Parts of the exercise:
(a) Transcribe the part of the protest article starting with "People of color" and going on through "and institutionalized racism.".
(b) In the protest article, where was the nighttime rally on Wed., Nov. 25 held?
[[ Given text open ]]
BY ZACH WILLIAMS | Events a thousand miles away drove hundreds of #BlackLivesMatter activists out onto Manhattan’s streets last week.
People of color had once again been on the receiving end of a nationally prominent shooting. This time a group of white men in Minneapolis, Minnesota, allegedly shot five people who were part of ongoing protests sparked by the Nov. 15 fatal shooting there of 24-year-old Jamar Clark by police. Supporters quickly took the attack to be an attempt to stifle the one-year-old movement against police brutality and institutionalized racism.
In addition, a video of a police shooting in Chicago from last year was finally publicly released.
Supporters responded in New York City by highlighting their grievances in the most public way possible, by rallying, marching and chanting through the streets of Manhattan. A feeling of uncertainty shadowed a nighttime rally at Washington Square Park on Wed., Nov. 25. While reports of threats against the activists could not be confirmed, organizers acknowledged that new adversaries had emerged against their one-year-old movement.
“We refuse to be intimidated,” Vienna Rye, a Millions March NYC activist, told the crowd. “If they think these attacks will scare us away, let me just say they massively underestimate the power of the people.”
[[ Given text closed ]]
[[ Data supplied open ]]
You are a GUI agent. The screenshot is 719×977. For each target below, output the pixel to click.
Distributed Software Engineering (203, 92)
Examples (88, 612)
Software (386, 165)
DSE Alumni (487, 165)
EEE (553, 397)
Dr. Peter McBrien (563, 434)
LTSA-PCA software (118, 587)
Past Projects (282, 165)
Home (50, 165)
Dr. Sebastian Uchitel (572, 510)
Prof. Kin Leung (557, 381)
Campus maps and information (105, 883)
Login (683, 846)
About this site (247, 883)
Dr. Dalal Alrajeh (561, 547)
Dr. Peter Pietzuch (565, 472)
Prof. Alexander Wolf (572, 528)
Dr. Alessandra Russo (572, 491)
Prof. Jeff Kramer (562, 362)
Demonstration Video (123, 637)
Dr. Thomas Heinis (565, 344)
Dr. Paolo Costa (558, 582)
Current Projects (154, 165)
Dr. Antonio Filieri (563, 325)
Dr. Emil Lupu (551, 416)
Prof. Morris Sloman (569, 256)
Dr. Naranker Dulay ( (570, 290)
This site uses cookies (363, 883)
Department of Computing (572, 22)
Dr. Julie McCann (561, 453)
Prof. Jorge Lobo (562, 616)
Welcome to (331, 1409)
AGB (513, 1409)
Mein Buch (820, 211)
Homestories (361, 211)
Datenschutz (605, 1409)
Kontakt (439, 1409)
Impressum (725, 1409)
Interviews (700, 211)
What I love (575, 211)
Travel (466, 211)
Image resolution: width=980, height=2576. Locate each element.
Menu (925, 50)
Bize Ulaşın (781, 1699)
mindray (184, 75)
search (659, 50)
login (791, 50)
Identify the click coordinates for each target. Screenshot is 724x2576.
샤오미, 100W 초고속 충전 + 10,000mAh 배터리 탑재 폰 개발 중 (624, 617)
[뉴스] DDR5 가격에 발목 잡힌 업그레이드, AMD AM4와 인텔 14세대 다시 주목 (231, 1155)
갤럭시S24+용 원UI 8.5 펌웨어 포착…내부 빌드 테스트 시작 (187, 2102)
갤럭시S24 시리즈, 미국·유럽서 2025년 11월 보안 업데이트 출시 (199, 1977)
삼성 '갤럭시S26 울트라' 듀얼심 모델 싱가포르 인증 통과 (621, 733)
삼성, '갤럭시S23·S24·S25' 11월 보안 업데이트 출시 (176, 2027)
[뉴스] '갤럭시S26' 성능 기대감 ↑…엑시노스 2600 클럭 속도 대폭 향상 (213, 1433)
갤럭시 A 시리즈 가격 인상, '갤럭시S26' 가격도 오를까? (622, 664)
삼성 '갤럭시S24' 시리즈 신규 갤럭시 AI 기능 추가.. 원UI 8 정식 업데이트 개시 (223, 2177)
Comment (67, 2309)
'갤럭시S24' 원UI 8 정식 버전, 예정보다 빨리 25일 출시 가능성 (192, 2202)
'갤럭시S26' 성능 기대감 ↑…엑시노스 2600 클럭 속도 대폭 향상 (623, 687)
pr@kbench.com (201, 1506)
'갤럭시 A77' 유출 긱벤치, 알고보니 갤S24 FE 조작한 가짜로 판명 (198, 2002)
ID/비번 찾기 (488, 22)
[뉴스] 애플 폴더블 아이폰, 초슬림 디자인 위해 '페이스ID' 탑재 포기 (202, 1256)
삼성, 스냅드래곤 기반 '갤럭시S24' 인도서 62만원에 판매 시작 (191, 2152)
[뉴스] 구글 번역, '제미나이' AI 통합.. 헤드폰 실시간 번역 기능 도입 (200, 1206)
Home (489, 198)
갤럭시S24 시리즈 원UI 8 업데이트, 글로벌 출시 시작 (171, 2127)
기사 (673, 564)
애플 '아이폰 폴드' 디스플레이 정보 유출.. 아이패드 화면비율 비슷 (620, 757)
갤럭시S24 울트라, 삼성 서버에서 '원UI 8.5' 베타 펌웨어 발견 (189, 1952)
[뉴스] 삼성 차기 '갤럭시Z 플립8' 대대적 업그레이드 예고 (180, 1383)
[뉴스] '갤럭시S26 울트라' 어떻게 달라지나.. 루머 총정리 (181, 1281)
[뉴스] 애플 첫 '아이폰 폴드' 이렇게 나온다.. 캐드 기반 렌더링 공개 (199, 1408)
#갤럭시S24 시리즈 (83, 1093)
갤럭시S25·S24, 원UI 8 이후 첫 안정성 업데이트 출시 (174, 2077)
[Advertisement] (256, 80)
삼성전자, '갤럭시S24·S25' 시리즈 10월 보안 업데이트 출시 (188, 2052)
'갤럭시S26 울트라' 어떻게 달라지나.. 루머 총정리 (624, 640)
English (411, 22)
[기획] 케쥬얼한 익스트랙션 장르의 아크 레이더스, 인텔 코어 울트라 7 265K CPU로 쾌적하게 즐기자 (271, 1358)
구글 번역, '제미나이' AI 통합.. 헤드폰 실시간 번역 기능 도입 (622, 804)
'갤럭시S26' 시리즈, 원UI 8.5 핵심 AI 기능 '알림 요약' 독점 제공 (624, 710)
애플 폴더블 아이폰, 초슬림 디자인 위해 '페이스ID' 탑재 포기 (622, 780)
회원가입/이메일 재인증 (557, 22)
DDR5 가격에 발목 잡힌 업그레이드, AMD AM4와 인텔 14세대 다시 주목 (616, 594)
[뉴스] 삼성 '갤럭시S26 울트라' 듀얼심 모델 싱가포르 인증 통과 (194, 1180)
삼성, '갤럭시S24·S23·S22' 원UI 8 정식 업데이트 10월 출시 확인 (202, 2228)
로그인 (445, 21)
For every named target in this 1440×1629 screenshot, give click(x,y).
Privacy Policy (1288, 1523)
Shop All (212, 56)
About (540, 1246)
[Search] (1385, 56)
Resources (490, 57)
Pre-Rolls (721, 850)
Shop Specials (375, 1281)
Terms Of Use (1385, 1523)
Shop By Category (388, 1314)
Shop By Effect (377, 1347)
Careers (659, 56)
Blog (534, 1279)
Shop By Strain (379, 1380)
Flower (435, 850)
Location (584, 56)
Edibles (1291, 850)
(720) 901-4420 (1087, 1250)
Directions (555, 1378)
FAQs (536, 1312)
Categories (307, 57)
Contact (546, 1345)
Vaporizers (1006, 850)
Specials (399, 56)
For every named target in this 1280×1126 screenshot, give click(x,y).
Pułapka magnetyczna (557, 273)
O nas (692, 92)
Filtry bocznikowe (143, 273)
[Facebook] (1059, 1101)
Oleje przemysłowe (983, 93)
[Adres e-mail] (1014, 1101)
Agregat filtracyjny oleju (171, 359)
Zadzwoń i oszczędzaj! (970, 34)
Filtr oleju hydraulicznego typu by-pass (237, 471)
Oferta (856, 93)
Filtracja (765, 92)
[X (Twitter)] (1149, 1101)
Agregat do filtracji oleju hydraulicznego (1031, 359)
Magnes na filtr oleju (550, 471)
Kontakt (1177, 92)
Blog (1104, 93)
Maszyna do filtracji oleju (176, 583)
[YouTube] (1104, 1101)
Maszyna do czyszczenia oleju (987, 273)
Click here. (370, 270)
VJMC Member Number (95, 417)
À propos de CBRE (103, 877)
[[ Data supplied closed ]]
Task answers:
(a)
People of color had once again been on the receiving end of a nationally prominent shooting. This time a group of white men in Minneapolis, Minnesota, allegedly shot five people who were part of ongoing protests sparked by the Nov. 15 fatal shooting there of 24-year-old Jamar Clark by police. Supporters quickly took the attack to be an attempt to stifle the one-year-old movement against police brutality and institutionalized racism.

(b) Washington Square Park